Sixteen years ago as a senior (and one of the B-est of MOCs) at Caldwell University, Mark Darrow stumbled off fraternity row early one Sunday morning, only to find the body of a young African-American classmate lying in the shadow of Caldwell's iconic landmark, The Spire. The uproar over the death of one of the school's few minority students (not to mention a beautiful young woman) and the conviction of a second student - one of Darrow's closest friends - knocked the legs out from under the tiny college's fundraising efforts, and it'd been downhill ever since. Darrow's career, on the other hand, had moved in the opposite direction: after Yale Law, his rise in the ranks of attorneys was positively meteoric until, at forty, the handsome young man was a millionaire many times over. That's when his Caldwell mentor and the closest thing to a father he'd ever had, Lionel Farr, came calling in his Beantown highrise office with a proposition. Since the current president of Caldwell had just been caught with his hand in the till (to the tune of $900K), would Darrow please quit his law practice and take over for him?

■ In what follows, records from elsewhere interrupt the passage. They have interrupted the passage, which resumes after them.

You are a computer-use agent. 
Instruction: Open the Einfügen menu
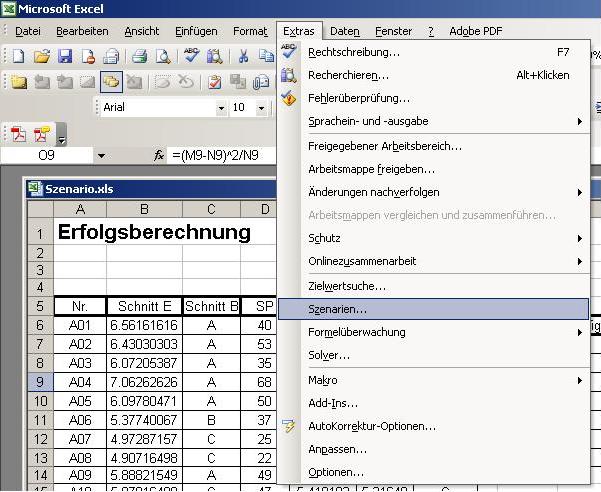196,31
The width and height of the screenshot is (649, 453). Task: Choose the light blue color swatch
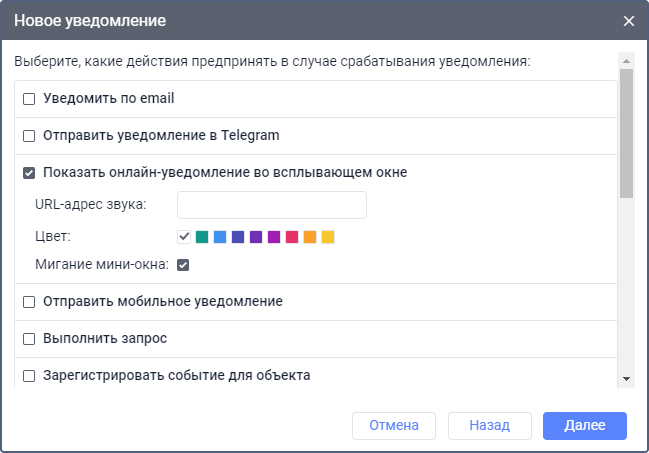[220, 237]
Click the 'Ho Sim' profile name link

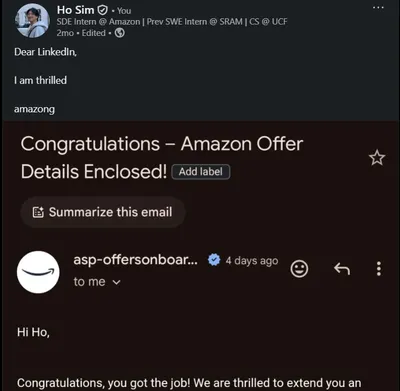pos(76,10)
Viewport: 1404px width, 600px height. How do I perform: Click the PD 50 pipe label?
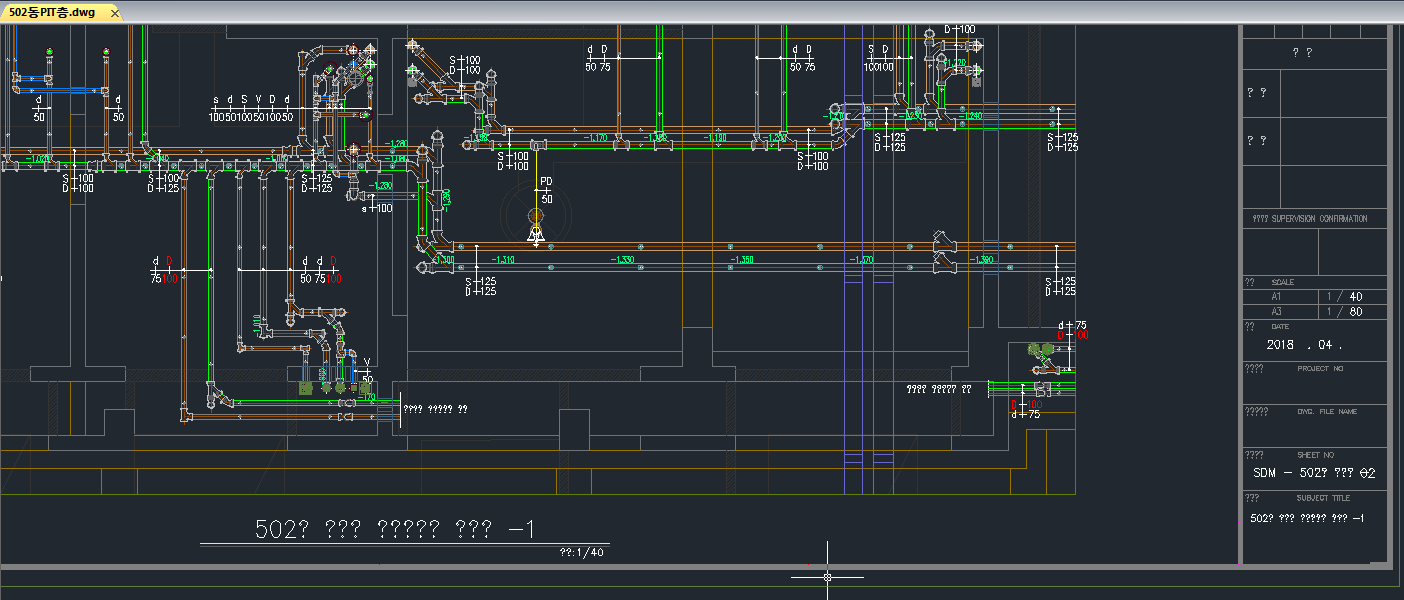tap(546, 190)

Well, of course he would...
Back in Wayne, Ohio (home of Caldwell), Darrow found his alma mater clearly on the skids, with morale among both alumni and faculty tanked. Since that long-ago murder started Caldwell on a long, slow decline, Darrow found the case weighed heavily on his mind. Though snowed under with his presidential duties , Darrow nonetheless found time to investigate Angela Hall's murder - especially when he realized that, in hindsight, some things had never added up. To make his nights even shorter, Darrow also embarked on a personal investigation of the alleged embezzlement by his predecessor. Juggling not just a job and a new-found "hobby" would be plenty for a normal man, but Mark Darrow's not your ordinary man: there was also a certain young woman he hadn't seen in sixteen years.
Did the wrong man go to jail for life? Where's the missing money (and who made it go missing)? Could Mark Darrow turn Caldwell around in spite of having zero experience running a university? Would the young widower's broken heart be mended by a raven-haired beauty? All the answers will be found near the center of the Caldwell campus, at The Spire.
Richard North Patterson's seventeenth novel (and second for 2009), The Spire isn't a novel of political intrigue (The Race or Balance of Power), nor is it a courtroom drama (Dark Lady), nor an "issue" piece like Exile or Eclipse): Patterson has written what may well be the first (and very likely the last) mystery with a university president as protagonist. In creating his fictitious Caldwell, Patterson draws heavily on his undergrad days at Ohio Wesleyan University, though the real place seems to have no "spire" at the center of campus - that would be the University of Texas...
Although the plot of a white-shoe Boston attorney turned university president trying to solve two different crimes (one more than a decade old) bears no resemblance to anything else in Patterson's oeuvre, the novel remains immediately recognizable as his work. As in both Exile and Eclipse, the protagonist is a single male legal eagle called to help an important person from his past; about to re-encounter a woman he'd left behind.
Some might think that the dynamics of small-town race relations and the friction between "town and gown" in small university towns are issue enough for Patterson in The Spire, though I would disagree. Neither such stress is covered in any particular detail, and race relations are actually glossed over except to say that "some people were racist back in the old days." In the absence of a great question to discuss and about which his characters might wax philosophical (endlessly...), Patterson's latest is decidedly smaller that most of his recent works. It's not much smaller physically, but it's smaller intellectually. Where protagonists in his "large-scale" novels are world-class experts working at the leading edges of their vocation (the law), Darrow seems somehow able to have leapt into an entirely new job and still have time to investigate not one but two crimes - and have hot monkey sex with a beautiful woman in his day. Oh, to be young again, eh? Or perhaps it's the Perry Mason effect - lawyers are all supernatural beings.
Besides a plodding and pedestrian plot, The Spire also suffers from a surfeit of transparency. That both of Darrow's investigations would result in miscarriages of justice uncovered was, per convention, a given from page one. What is worse, however, is that the true villain of the piece, regardless of Patterson's clumsy attempts at misdirection, is as obvious as an NBA center amongst a tribe of pygmies. What a generous reviewer might call a "huge plot twist" came as no surprise whatsoever for this reader. Last, Patterson never laid any groundwork for Darrow's decision to leave a highly lucrative legal career and become president of a tiny college - while barely in his forties. Such shortcomings do precious little to recommend The Spire as a mystery/thriller novel - and I don't recommend it, either.